Зитц покопалась в кармане куртки.
– На.
Она закурила, оглядываясь уже в новой стадии опьянения: бегущие по воде Сены кардиограммы фонарей, шумные, трепещущие в ночном летнем ветре крафтовые листья старинных платанов в тесных им кронах, как будто все-все любившие этот город, прощаясь, засушили свои сердца между страниц его путеводителей и потом, вместо замков на ограды погибающих от этой тяжести мостов, развесили свой невесомый гербарий по шатровым деревьям набережных, бульваров, аллей его садов и парков. Слетит лист – возьмёшь его, а там – чьё-то имя. Зитц и Пюс были здесь.

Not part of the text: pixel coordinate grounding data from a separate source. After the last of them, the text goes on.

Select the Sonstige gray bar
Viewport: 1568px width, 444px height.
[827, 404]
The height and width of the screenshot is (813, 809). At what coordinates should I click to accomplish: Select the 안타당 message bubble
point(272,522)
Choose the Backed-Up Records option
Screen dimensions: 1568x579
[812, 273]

У самой воды внизу, поодаль друг от друга, сидели редкие парочки, целовались, молчали, переплетя руки или обнявшись. Была совсем поздняя ночь, шумные весёлые гуляки уже отрубились или занимались сексом по домам и гостиницам. На улицах остались только они. Кто они? Наверное, те, кому сегодня было не с кем заняться любовью – ещё или уже.

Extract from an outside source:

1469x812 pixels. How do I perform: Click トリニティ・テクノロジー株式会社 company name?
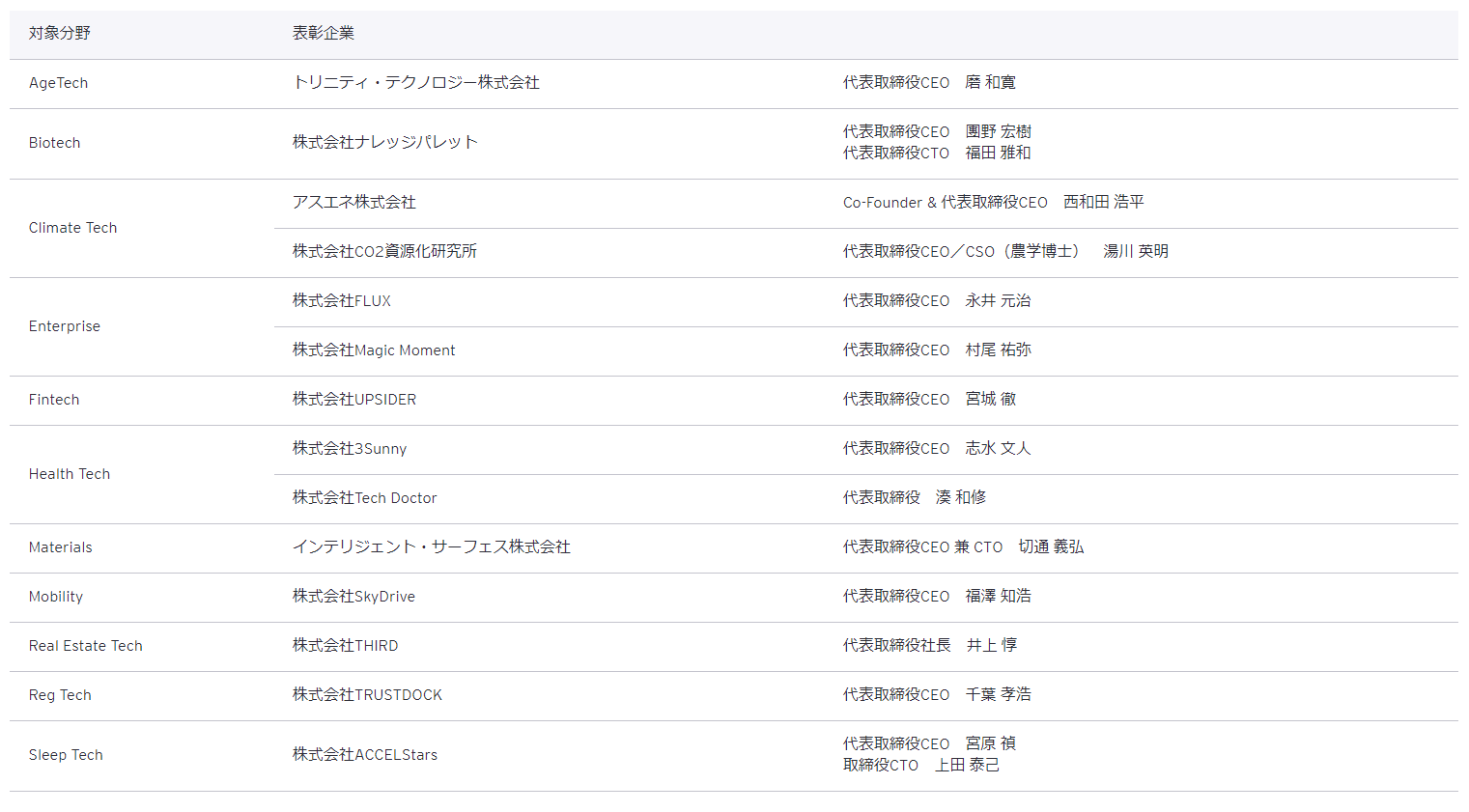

Только на одной из жилых лодок метрах в ста от их лестницы ещё была движуха: музыка, взрывы смеха, кто-то пытался спеть.
– Ну вот у меня ни ног, ни сисек, ни интеллекта выдающегося: что продавать мне?
– Сексундочку… Щас.
Пошла блевать. Эх. Но так тоже было всегда: если Пюс жрала шоколад или ещё что-то, если она вообще просто ела, заканчивалось это двумя пальцами в рот в сторонке и покаянным селфи в чёрных потёках туши на осунувшемся, и без того худом лице (хэштэг «Пусть мне будет стыдно»).
– А ты в случае крайней необходимости продашь папино наследство или мамину недвижимость. И вопрос продажи себя на некоторое время будет задвинут. А?
– Да уж: кто-кто, а мой папаша продавал себя всю жизнь. Если бы после каждой продажи ставили печать на кожу, как в клубах, на нём бы места свободного не было. Ну, может, в одном месте только, хе-хе.
Блоха взяла бутылку с водой и спустилась на несколько ступеней вниз, со стонами отвращения полоща рот после блевотины. Её немного качало.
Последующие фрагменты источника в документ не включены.